START Provided data
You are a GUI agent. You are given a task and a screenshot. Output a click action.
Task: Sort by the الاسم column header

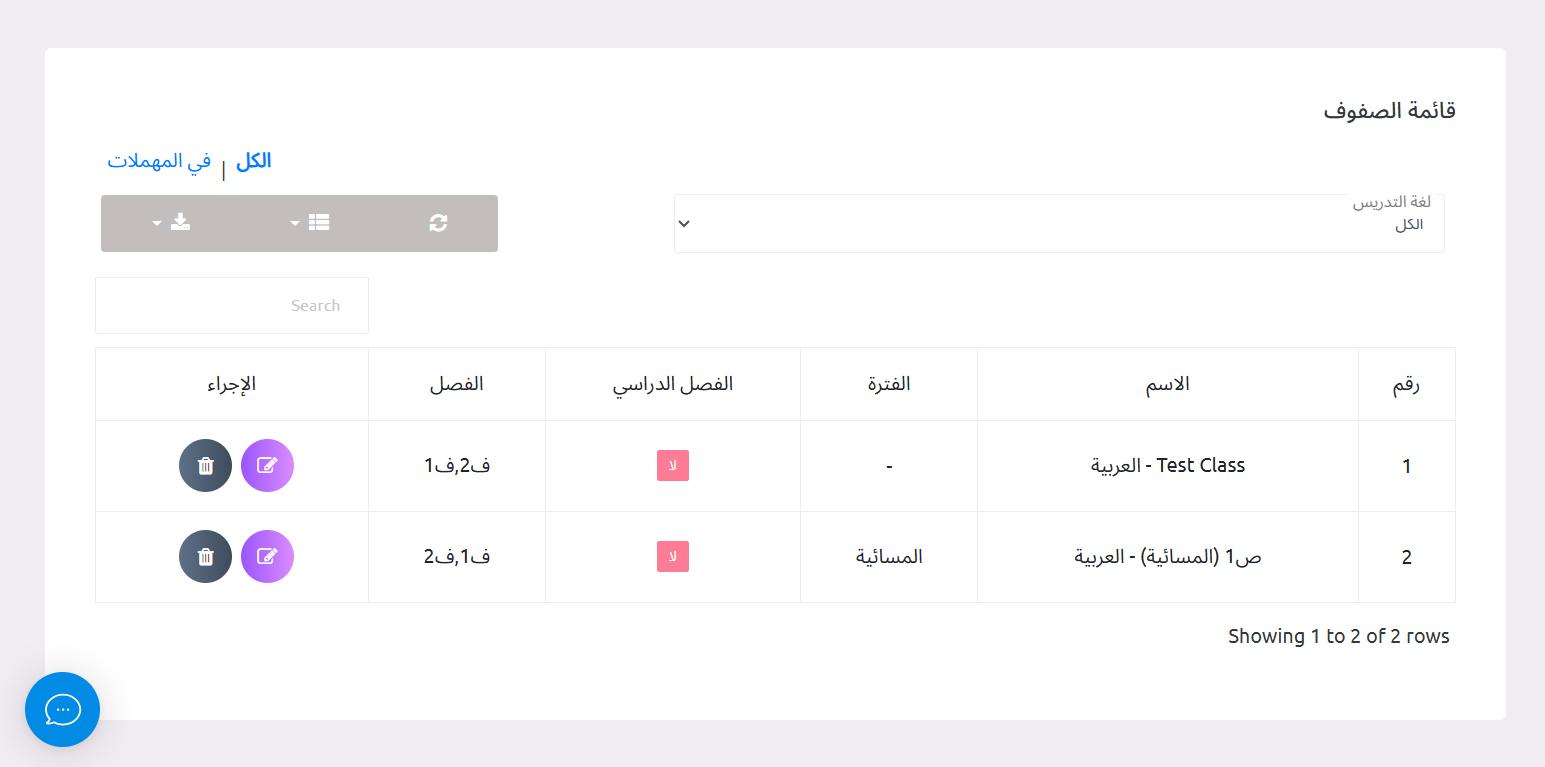[x=1167, y=384]
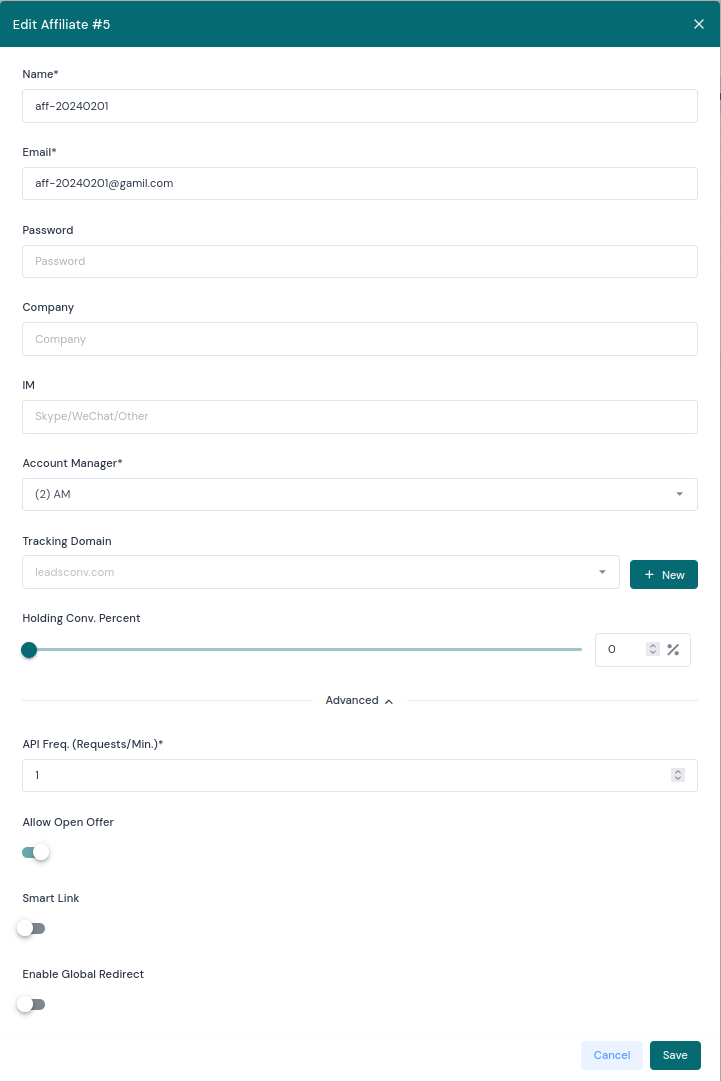Toggle the Allow Open Offer switch
Viewport: 721px width, 1081px height.
pos(36,852)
END Provided data
• _Assignment_: Set each line of the records down again exactly as it reads. Omit the pictures.

• _Response area_:
You are a GUI agent. You are given a task and a screenshot. Output a click action.
Task: Sort by the الاسم column header

[x=1167, y=384]
Toggle the Allow Open Offer switch
Viewport: 721px width, 1081px height.
pos(36,852)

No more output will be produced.